ビーチにつくまで、体力を寝る事で温存しておいた。
汽笛がなると目を覚ます。やはり綺麗な海がよこたわっているし、人も少なかった。
私は水着を着て泳ぎまわった。それしかなかった。シュノーケリングなんてものものもせず、ひたすら綺麗な海を満喫した。食事すらもせず可能な限り海にいた。また真っ黒になってしまう。日焼け止めクリームの入手方法が正直わからない。船にも売ってなかった。売り切れたのだろうか。海の家で食べるラーメンは最高だった。そんなこんなであっという間に日が暮れて、名残惜しい感じになってしまった。

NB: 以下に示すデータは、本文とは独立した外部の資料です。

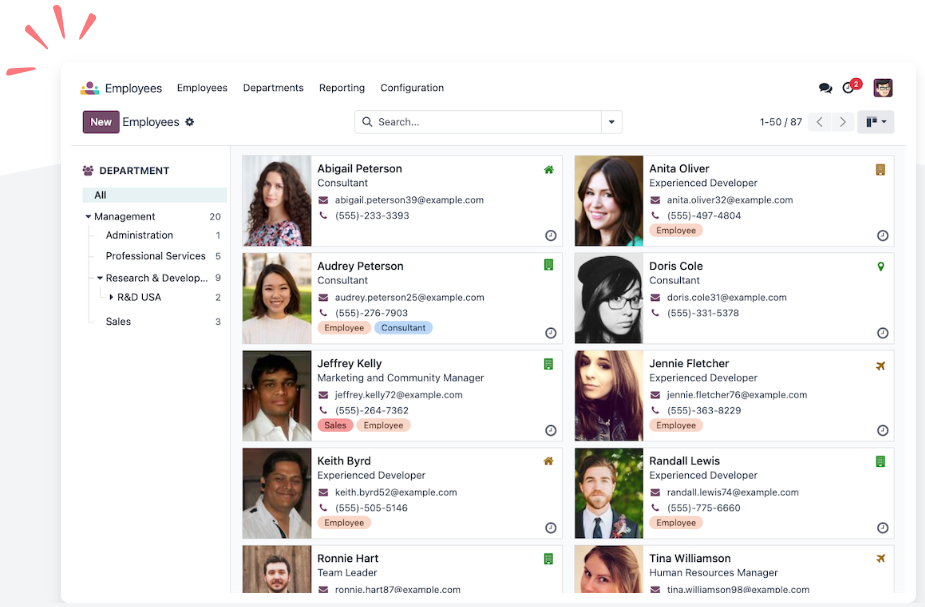
Task: Go to previous page of employees
Action: (819, 122)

今度もまた海はあるのかな。そう思いながら日暮れをずっとみていた。
ディナークルーズのあと、船員から報告があった。
「次の都市は、人間は1人もいません」
アリを思い出してぞっとした。
全て機械が支配している都市です。そしてそこにオスプレイが到着し、タカミさんの緊急記者会見が行われます。
「えっ私の?」
「未だ生存している画家のタカミさんの今の近況をお聞きになりたいそうです」
「機械って、あぶなくないの?」
「危ない要素なく人間を駆逐した機械です。その点安心です。」
「はああ?どういうことよそれ」
「そんな危ない場所で記者会見とは、大丈夫なのかね本当に」
「機械は精密です。無事成功してみせます。それにオスプレイに乗ってる記者は人間です」
「寝るべ寝るべ。たいりょくが持たねえ」
タカミは寝室に入っていった。
そして2日後。船は機械都市へと寄港した。機械の兵士が大整列しており、ドローンも飛んでいた。タカミは真ん中へ歩を進めた。この威圧感。オスプレイが降り立ち、沢山の記者がタカミの写真をこれでもかというほど取る。
「いままでの船旅いかがでしたか?」
「はいっきりいってその、いっぱいありすぎて困るんですけど、先住民族と触れ合ったり、マジの戦争したり、アリの大群に襲われたり…色々ありました」
「良かった事ってありましたか?」
「そりゃやっぱり海ですよ海!最高でしたね」
「逆にこりゃだめだと思った所はありますか?」
「色々ありますけど、船客が3分の1餓死した都市は、一番クレージーでした。絶対おかしいと思ってます。
「画集のインスピレーションは沸いてますか?」
「もう思いっきりわいてます。なんなら今帰ってもいいくらい。でもまだ少し船旅はありますからね」
「これからの命の保証はありますか?」
「はっきり言って行ってみないと全然わかりません、でも私は死ぬわけにはいかないんです!これからもがんばって生きます!」
「ファンの方に一言!」
「皆さん、タカミは絶対まけませんからね!期待しててください!」
「記者会見は以上です。皆オスプレイに帰るように」
オスプレイは飛び上がって凄い速度で消えて行ってしまった。
「機械帝国には食料は無い。人間もいない。だから事が済んだらすぐに船に戻りなさい」
実際そうさせていただくべくタカミとその一行は船に戻って行った。
湾岸を離れた船から船員へと報告があった。
「事故があったのもそうなんですが、今後食料が足りない状況にあります。都市で仕入れられるならしいれますが、一応いっておきます。」
次はどこの都市に連れて行かれるんだろう。でももうすぐ、画集が売っているような都市に入って来るはずだ。そこまではなんとか自分も船も耐えなければいけなかった。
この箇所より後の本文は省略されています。